I do not think that is right. If one talks to the companies—and I talk to quite a number of them and their advisers—about why they are having a bit of a hiatus in investment at the moment, they say it is because they cannot yet see the full shape of the electricity market reform system which is the heart of this Bill. The Government have gone a very long way
now to publish the details but, as I said to my noble friend’s officials the other day, if they were as good at producing investment as they were at producing paper we would not have a problem. However, all the details are there now and they are becoming clearer. With each new publication there is a new element of certainty, and the industry tells me that it wants the Bill through without hesitation. Industry wants it, as planned, before Christmas. Then the regulations can be made next year and the scheme can start effectively in 2014-15.
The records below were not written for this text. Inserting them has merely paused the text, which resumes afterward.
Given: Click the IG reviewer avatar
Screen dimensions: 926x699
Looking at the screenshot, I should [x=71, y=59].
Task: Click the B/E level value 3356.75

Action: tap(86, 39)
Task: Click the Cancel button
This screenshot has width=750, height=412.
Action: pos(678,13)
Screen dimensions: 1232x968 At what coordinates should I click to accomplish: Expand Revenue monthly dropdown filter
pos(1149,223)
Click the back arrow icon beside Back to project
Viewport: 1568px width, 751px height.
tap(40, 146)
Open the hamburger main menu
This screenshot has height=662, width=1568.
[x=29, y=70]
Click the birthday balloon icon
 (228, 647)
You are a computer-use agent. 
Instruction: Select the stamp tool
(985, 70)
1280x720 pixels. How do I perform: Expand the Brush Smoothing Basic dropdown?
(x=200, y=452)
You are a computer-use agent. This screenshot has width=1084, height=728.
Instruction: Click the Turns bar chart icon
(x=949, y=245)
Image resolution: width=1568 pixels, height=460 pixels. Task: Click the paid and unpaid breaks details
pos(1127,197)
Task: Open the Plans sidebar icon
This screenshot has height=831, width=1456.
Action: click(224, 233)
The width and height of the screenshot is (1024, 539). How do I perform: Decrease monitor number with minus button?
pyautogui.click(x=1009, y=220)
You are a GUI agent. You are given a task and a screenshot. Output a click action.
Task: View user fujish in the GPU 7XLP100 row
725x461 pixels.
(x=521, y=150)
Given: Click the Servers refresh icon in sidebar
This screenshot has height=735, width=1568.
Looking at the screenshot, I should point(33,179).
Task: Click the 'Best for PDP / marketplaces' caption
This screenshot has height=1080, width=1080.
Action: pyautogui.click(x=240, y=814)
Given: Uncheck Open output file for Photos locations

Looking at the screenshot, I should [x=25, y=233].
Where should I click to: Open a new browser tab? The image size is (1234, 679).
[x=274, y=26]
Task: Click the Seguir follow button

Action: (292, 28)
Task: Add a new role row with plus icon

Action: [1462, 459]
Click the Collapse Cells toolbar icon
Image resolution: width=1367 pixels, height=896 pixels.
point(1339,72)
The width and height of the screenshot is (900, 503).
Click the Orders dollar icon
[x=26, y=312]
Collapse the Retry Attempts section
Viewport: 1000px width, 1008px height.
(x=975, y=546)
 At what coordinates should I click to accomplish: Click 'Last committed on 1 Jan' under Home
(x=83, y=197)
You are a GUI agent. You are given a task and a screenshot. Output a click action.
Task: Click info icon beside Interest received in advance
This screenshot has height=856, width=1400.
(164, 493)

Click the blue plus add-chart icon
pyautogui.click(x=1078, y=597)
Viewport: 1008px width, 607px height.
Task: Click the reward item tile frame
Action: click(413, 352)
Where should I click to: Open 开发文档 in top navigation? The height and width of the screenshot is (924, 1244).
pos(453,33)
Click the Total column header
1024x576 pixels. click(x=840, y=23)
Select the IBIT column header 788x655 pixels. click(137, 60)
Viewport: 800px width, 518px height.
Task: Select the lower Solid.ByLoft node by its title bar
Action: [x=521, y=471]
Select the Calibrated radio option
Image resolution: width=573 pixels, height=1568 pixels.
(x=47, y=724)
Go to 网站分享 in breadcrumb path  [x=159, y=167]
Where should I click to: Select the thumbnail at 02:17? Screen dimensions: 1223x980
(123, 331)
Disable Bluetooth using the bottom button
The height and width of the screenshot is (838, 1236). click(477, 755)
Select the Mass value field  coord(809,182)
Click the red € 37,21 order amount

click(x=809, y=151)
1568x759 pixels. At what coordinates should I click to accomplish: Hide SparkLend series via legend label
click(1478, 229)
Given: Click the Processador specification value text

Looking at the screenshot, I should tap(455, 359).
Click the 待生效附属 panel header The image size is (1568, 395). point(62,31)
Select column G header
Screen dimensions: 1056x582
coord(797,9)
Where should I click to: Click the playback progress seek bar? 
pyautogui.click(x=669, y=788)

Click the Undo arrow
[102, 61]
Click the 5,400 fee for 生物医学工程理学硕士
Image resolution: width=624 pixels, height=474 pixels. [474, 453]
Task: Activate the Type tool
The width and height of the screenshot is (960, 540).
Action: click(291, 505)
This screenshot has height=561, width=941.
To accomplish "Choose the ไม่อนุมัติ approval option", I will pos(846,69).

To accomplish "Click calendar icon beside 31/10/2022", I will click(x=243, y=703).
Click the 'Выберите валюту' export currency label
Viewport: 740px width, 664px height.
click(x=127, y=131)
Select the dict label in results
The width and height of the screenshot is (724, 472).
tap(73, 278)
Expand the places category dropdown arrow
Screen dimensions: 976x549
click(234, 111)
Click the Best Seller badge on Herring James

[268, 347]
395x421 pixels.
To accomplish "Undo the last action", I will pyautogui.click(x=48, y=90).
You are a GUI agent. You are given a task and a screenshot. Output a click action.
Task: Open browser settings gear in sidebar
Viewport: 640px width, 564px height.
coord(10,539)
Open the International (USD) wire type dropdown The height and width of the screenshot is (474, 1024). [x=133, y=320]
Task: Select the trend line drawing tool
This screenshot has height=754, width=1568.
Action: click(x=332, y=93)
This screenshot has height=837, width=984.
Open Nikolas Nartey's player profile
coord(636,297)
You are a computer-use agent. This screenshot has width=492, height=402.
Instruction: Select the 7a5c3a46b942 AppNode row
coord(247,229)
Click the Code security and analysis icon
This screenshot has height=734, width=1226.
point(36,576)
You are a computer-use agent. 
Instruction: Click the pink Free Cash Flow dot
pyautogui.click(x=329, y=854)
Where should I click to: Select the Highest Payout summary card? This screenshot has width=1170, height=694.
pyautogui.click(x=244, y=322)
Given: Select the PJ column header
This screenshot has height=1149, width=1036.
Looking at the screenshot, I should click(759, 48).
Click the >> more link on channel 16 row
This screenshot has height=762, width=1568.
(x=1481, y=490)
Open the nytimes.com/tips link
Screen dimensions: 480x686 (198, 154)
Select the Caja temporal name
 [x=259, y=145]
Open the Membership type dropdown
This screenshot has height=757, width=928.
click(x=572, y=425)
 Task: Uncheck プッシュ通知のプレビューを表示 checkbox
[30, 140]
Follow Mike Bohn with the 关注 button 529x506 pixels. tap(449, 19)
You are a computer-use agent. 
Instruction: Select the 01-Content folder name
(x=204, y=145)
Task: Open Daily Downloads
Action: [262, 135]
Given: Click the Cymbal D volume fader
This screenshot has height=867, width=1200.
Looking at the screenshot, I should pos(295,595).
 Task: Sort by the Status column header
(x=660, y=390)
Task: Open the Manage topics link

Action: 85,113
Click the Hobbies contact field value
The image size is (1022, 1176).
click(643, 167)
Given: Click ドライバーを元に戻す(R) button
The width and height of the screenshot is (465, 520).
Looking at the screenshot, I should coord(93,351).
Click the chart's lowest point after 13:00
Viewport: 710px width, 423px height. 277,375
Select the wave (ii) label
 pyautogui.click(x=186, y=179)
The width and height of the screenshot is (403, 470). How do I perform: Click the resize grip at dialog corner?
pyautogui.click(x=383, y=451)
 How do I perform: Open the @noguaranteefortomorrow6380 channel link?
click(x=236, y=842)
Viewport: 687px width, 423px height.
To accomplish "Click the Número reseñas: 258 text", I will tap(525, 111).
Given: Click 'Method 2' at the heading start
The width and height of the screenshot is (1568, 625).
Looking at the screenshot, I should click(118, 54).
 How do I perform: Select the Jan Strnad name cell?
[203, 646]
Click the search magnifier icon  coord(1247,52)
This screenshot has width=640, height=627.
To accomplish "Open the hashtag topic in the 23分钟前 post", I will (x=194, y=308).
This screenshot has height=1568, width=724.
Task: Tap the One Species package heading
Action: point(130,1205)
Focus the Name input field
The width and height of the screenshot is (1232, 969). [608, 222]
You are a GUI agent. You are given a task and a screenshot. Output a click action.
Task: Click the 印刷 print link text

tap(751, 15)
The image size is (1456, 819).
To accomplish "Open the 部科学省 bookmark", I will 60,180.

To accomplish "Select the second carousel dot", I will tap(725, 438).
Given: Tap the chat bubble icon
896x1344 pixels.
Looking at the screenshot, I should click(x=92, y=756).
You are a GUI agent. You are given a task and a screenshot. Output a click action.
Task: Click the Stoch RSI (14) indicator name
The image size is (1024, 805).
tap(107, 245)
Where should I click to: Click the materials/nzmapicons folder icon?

That is what industry wants. I have not heard any company, until I heard Mr Raingold quoting them, tell me that the real thing they need to know now is what the 2030 target is going to be. I am sorry, but that is not right. It may suit his argument, but it does not actually represent the facts. I find the argument given to me by the CBI much clearer, and others may have seen it. It states:
“The debate over the carbon intensity target should not hold up important policy details … The CBI supports the Climate Change Act and the carbon targets and budgets enshrined by it, and the Bill must deliver the pace of decarbonisation required to achieve them”.
I agree with that. Investment cases will stand or fall on the details of the contracts for difference,
“the capacity mechanism, and the levy control framework—not on a carbon intensity target”.
We ought to be sensible and have the date that we decide on the 2030 target consistent with the fifth carbon budget of the climate change committee, have the two of them together in 2016 and then take it from there. For that reason, I do not think that I will vote for the amendment tabled by the noble Lord, Lord Oxburgh. If he puts it to the vote and tests the opinion of the House, I shall be in the opposite Lobby.